[Requirement] Word for word, print all of the lines below.

START Records shown

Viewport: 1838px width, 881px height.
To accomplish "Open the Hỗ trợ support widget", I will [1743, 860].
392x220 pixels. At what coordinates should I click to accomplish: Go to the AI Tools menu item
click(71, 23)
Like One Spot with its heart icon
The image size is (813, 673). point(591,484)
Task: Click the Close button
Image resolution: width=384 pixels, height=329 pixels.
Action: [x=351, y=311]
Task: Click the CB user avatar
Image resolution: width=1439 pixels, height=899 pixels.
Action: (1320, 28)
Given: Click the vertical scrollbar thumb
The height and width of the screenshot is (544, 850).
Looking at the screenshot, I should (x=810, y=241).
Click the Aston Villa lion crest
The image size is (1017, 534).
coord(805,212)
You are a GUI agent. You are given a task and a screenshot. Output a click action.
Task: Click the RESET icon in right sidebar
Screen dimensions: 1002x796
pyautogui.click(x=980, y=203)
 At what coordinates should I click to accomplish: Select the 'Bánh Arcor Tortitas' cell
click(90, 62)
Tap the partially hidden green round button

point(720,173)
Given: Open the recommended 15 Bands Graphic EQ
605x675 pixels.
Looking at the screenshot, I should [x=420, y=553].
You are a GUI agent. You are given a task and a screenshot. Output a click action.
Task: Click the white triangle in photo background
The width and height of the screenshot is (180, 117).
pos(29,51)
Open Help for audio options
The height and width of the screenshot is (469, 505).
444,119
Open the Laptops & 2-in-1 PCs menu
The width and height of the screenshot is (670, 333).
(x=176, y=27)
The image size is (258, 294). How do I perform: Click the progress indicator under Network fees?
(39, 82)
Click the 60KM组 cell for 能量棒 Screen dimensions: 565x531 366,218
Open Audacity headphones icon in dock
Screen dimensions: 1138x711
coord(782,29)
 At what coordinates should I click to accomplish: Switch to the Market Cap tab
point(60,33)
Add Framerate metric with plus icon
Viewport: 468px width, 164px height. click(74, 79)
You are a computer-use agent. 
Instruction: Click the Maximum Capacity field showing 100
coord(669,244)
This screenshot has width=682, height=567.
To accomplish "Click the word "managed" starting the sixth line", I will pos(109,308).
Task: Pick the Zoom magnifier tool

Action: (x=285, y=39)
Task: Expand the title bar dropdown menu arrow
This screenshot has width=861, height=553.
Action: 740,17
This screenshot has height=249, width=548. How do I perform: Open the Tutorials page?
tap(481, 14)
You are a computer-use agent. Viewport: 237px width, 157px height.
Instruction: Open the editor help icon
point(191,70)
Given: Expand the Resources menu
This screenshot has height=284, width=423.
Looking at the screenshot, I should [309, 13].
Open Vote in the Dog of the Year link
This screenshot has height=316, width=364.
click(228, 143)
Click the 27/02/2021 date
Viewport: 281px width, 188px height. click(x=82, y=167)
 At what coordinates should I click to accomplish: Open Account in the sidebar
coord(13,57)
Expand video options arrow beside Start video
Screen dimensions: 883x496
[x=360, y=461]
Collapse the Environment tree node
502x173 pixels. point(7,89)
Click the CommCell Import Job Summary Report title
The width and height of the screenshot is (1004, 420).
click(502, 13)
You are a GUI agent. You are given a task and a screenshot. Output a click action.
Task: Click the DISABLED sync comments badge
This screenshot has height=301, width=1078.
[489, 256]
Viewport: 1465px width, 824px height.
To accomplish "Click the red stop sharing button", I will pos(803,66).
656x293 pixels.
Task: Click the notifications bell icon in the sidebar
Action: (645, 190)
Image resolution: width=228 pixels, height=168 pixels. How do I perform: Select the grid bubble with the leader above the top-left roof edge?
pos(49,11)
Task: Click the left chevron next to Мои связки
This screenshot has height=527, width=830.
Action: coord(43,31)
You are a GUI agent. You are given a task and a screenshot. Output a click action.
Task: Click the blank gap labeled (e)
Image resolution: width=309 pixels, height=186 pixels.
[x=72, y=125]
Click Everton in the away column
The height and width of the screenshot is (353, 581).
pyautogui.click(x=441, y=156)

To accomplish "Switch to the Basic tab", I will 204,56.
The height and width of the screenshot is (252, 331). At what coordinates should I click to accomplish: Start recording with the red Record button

END Records shown

[Problem solution]
Viewport: 1838px width, 881px height.
To accomplish "Open the Hỗ trợ support widget", I will [1743, 860].
392x220 pixels. At what coordinates should I click to accomplish: Go to the AI Tools menu item
click(71, 23)
Like One Spot with its heart icon
The image size is (813, 673). point(591,484)
Task: Click the Close button
Image resolution: width=384 pixels, height=329 pixels.
Action: [x=351, y=311]
Task: Click the CB user avatar
Image resolution: width=1439 pixels, height=899 pixels.
Action: (1320, 28)
Given: Click the vertical scrollbar thumb
The height and width of the screenshot is (544, 850).
Looking at the screenshot, I should (x=810, y=241).
Click the Aston Villa lion crest
The image size is (1017, 534).
coord(805,212)
You are a GUI agent. You are given a task and a screenshot. Output a click action.
Task: Click the RESET icon in right sidebar
Screen dimensions: 1002x796
pyautogui.click(x=980, y=203)
 At what coordinates should I click to accomplish: Select the 'Bánh Arcor Tortitas' cell
click(90, 62)
Tap the partially hidden green round button

point(720,173)
Given: Open the recommended 15 Bands Graphic EQ
605x675 pixels.
Looking at the screenshot, I should [x=420, y=553].
You are a GUI agent. You are given a task and a screenshot. Output a click action.
Task: Click the white triangle in photo background
The width and height of the screenshot is (180, 117).
pos(29,51)
Open Help for audio options
The height and width of the screenshot is (469, 505).
444,119
Open the Laptops & 2-in-1 PCs menu
The width and height of the screenshot is (670, 333).
(x=176, y=27)
The image size is (258, 294). How do I perform: Click the progress indicator under Network fees?
(39, 82)
Click the 60KM组 cell for 能量棒 Screen dimensions: 565x531 366,218
Open Audacity headphones icon in dock
Screen dimensions: 1138x711
coord(782,29)
 At what coordinates should I click to accomplish: Switch to the Market Cap tab
point(60,33)
Add Framerate metric with plus icon
Viewport: 468px width, 164px height. click(74, 79)
You are a computer-use agent. 
Instruction: Click the Maximum Capacity field showing 100
coord(669,244)
This screenshot has width=682, height=567.
To accomplish "Click the word "managed" starting the sixth line", I will pos(109,308).
Task: Pick the Zoom magnifier tool

Action: (x=285, y=39)
Task: Expand the title bar dropdown menu arrow
This screenshot has width=861, height=553.
Action: 740,17
This screenshot has height=249, width=548. How do I perform: Open the Tutorials page?
tap(481, 14)
You are a computer-use agent. Viewport: 237px width, 157px height.
Instruction: Open the editor help icon
point(191,70)
Given: Expand the Resources menu
This screenshot has height=284, width=423.
Looking at the screenshot, I should [309, 13].
Open Vote in the Dog of the Year link
This screenshot has height=316, width=364.
click(228, 143)
Click the 27/02/2021 date
Viewport: 281px width, 188px height. click(x=82, y=167)
 At what coordinates should I click to accomplish: Open Account in the sidebar
coord(13,57)
Expand video options arrow beside Start video
Screen dimensions: 883x496
[x=360, y=461]
Collapse the Environment tree node
502x173 pixels. point(7,89)
Click the CommCell Import Job Summary Report title
The width and height of the screenshot is (1004, 420).
click(502, 13)
You are a GUI agent. You are given a task and a screenshot. Output a click action.
Task: Click the DISABLED sync comments badge
This screenshot has height=301, width=1078.
[489, 256]
Viewport: 1465px width, 824px height.
To accomplish "Click the red stop sharing button", I will pos(803,66).
656x293 pixels.
Task: Click the notifications bell icon in the sidebar
Action: (645, 190)
Image resolution: width=228 pixels, height=168 pixels. How do I perform: Select the grid bubble with the leader above the top-left roof edge?
pos(49,11)
Task: Click the left chevron next to Мои связки
This screenshot has height=527, width=830.
Action: coord(43,31)
You are a GUI agent. You are given a task and a screenshot. Output a click action.
Task: Click the blank gap labeled (e)
Image resolution: width=309 pixels, height=186 pixels.
[x=72, y=125]
Click Everton in the away column
The height and width of the screenshot is (353, 581).
pyautogui.click(x=441, y=156)

To accomplish "Switch to the Basic tab", I will 204,56.
The height and width of the screenshot is (252, 331). At what coordinates should I click to accomplish: Start recording with the red Record button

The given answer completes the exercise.